C’est sans doute le principal enseignement de la crise : les élus locaux sont nombreux à demander plus d’agilité et de souplesse. Le maire UDI de Sceaux et secrétaire général de l’Association des maires de France, Philippe Laurent regrette les règles « un peu trop strictes » qui se sont fait jour durant la crise. L’édile en sait quelque chose. En avril 2020, en plein confinement, Philippe Laurent avait pris un arrêté pour exiger le port obligatoire du masque dans les rues commerçantes les plus denses de sa ville. Le Conseil d’Etat avait retoqué l’arrêté. Aujourd’hui, il plaide pour « une certaine liberté et une certaine marge de manœuvre » accordée aux élus locaux, mais « sous le contrôle des préfets », insiste-t-il.
Caroline Cayeux en est convaincue, il faut « laisser des décisions territoriales par région ou département », et faire preuve de « souplesse ». Elle a particulièrement insisté sur cette adaptation dans le formulaire qu’elle a remis au Sénat. « La doctrine du cadre national, avec des adaptations au niveau local, en s’appuyant le binôme maire-préfet, c’est une solution qui efficace. Elle permet de ne pas être déconnectée des réalités de chaque territoire », analyse-t-elle. Christophe Bouillon note que le couple maire-préfet a parfois « disparu » à certains moments de la crise. « Plus que la différenciation, c’est l’adaptation qui est importante », insiste-t-il. « Il faut tenir compte de la réalité de son territoire. »

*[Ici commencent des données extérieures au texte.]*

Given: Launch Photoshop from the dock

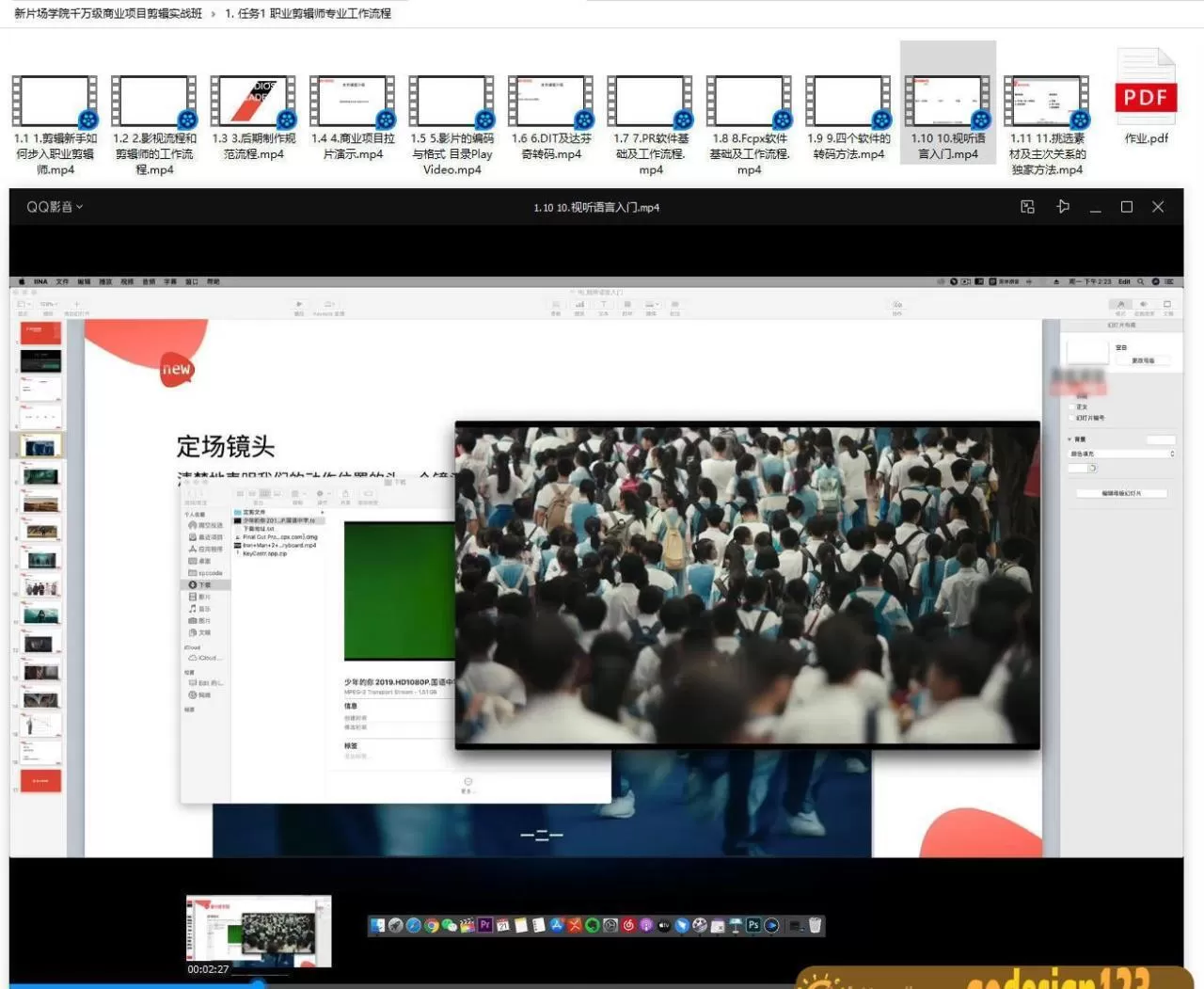Looking at the screenshot, I should coord(753,925).
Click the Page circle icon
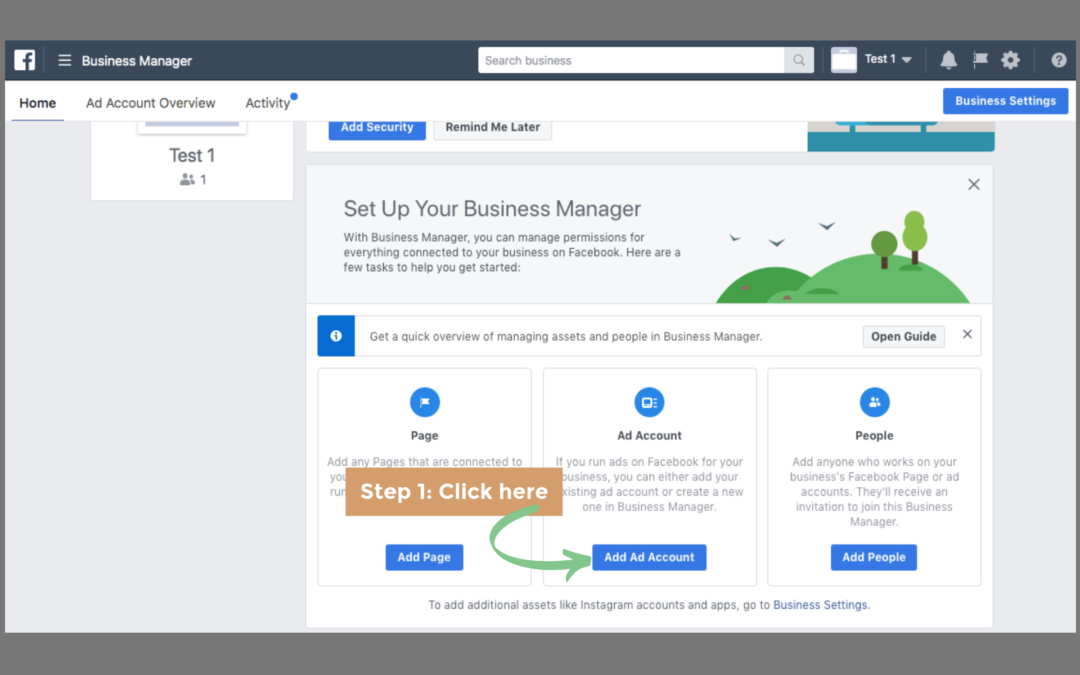This screenshot has width=1080, height=675. (424, 402)
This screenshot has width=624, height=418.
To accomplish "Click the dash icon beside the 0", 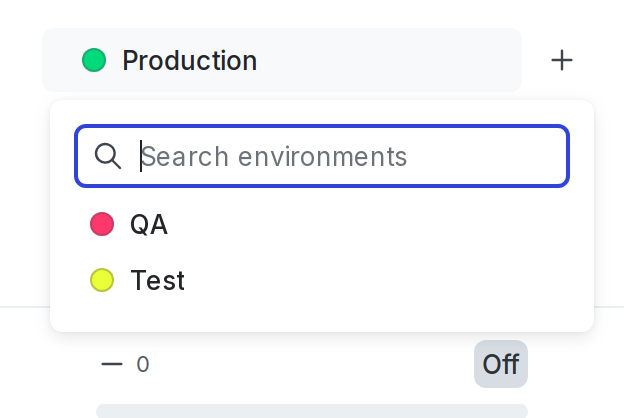I will coord(112,364).
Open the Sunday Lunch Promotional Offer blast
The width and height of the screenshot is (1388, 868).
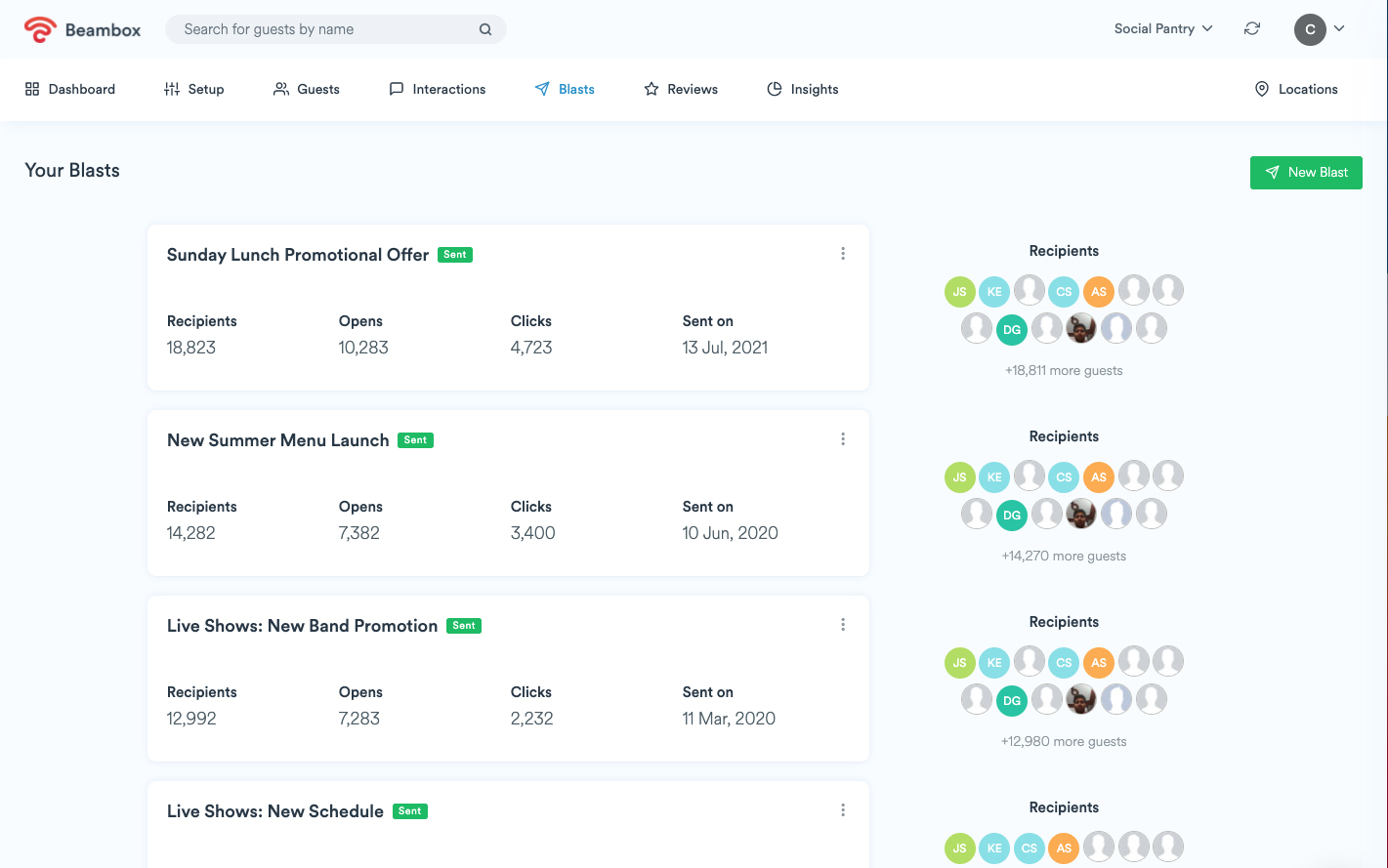(298, 255)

La mission d’information sénatoriale compte auditionner dans les prochaines semaines une série de représentations d’associations représentant les collectivités locales. Les conclusions de leurs travaux devraient être présentées à la fin du mois de mai ou au début du mois de juin. Le recueil des doléances des maires et ce retour sur expérience arrivent d’ailleurs à point nommé pour les sénateurs. En juillet, ils doivent examiner le projet de loi 4D (différenciation, décentralisation, déconcentration et décomplexification), qui fait l’objet de fortes attentes chez les élus locaux.